Though he is of course top billed, this is probably Arnold Schwarzengger’s most limited screen time in the franchise, leaving aside his digital cameo in Salvation. One thing that often goes under acknowledged is that each time Schwarzenegger plays the Terminator, he is reinventing the character; the face may be the same, but he’s a different Terminator each time. In this respect, as little sense as his very existence makes in this timeline, there are some nice ideas here. ‘Carl’, as this T-800 is known, has built a life over the past 20 years. It would have been interesting to see this be more than window dressing and the source for a couple of jokes, but Arnie plays both the humour and the Terminator’s slightly evolved understanding of emotion effectively for the little screen time he’s allowed to work with it. It’s a good performance which is somewhat derailed by the fact the film seems shackled to striking as close to the shape of its best-loved predecessors as possible, meaning that come the third act Arnie is just a Terminator again, any evolution he’s done largely a moot point.  

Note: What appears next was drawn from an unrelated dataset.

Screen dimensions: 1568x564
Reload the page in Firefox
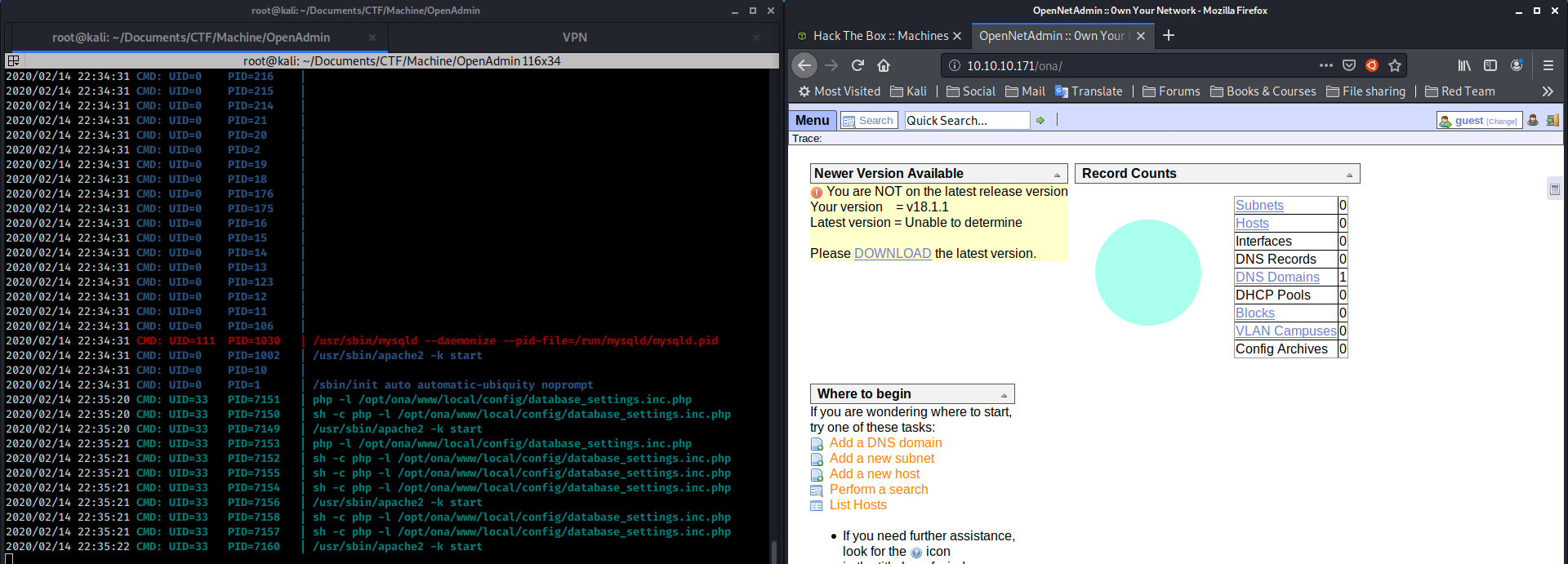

Having been away from the franchise for 28 years, Linda Hamilton must have seen something worth getting involved in here. It’s true that Sarah Connor is probably the character best served by the screenplay, and Hamilton falls back into the role perfectly. The years visible in Sarah’s face attest to the tragic backstory, and Hamilton communicates both this and her distrust of the T-800 effectively. Again, even in the baggy middle hour, it’s not all that deep, but Hamilton hits all the emotional beats well enough to get maximum effectiveness from minimal development. Sarah’s presence is pure fanservice, but it’s well-executed fanservice in the middle of a film that otherwise often fails on that level.

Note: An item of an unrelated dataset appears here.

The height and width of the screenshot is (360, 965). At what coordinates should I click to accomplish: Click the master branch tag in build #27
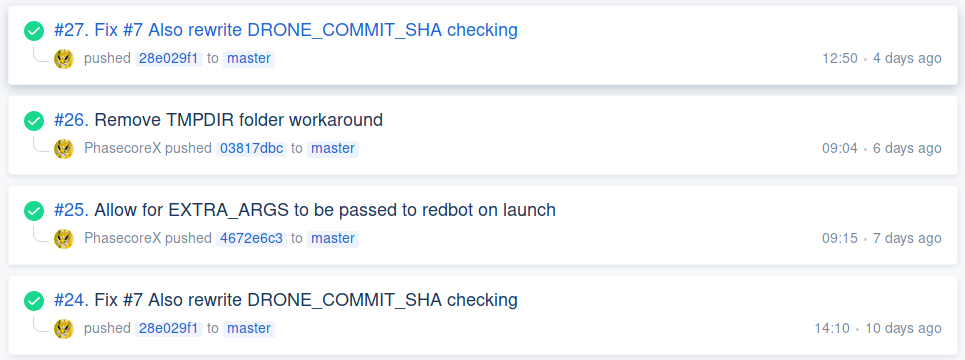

Tim Miller, fortunately, doesn’t try to translate the tone of Deadpool to this film, the moments of humour are few, mostly solidly executed and, in fairness, less obtrusive than in Rise of the Machines. Miller does marshal some decent action sequences, though they are customarily over-reliant on CG and the rhythm of them feels off, with the unquestionable highlight coming with the first of the setpieces and the film feeling like it’s chasing that same high throughout, without hitting it. The CG is also problematic at times, with the first sequence in which it’s used looking shockingly shonky in one hugely important aspect (I won’t spoil it, because it has been well protected by the trailers). Outside the action, the screenplay again lets the side down, as it looks for an ending with the same kind of pathos as T2, and comes up empty.

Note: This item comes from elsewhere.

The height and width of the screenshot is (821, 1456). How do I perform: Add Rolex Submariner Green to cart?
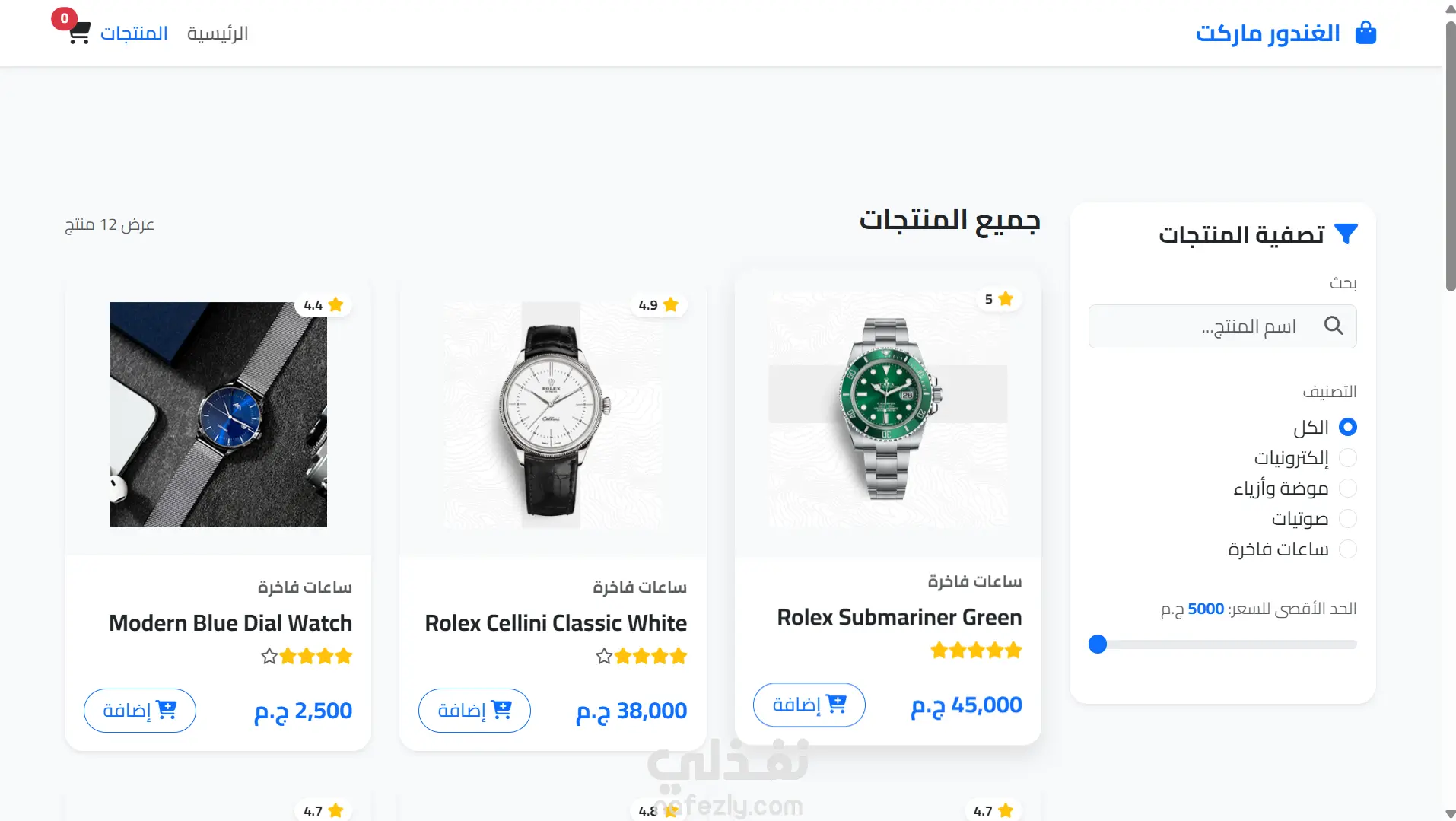click(809, 705)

Terminator: Dark Fate is a major step up from Salvation and Genisys, but that is much more an indictment of those films than an endorsement of this one. Every one of its successes is partial or compromised. The first twenty minutes are thrilling, but thereafter the film flags badly, throws out a lot of ideas it never quite utilises effectively and when it stutters to life it recalls the earlier, better, films so much—without hitting the same level of quality—that it only serves to make you wish you were just watching those again. For all its flaws, Rise of the Machines remains underrated and its dystopian ending maybe the franchise’s boldest choice. Dark Fate does nothing so interesting. It has some virtues, but its legacy will likely be as the second-best Terminator 3.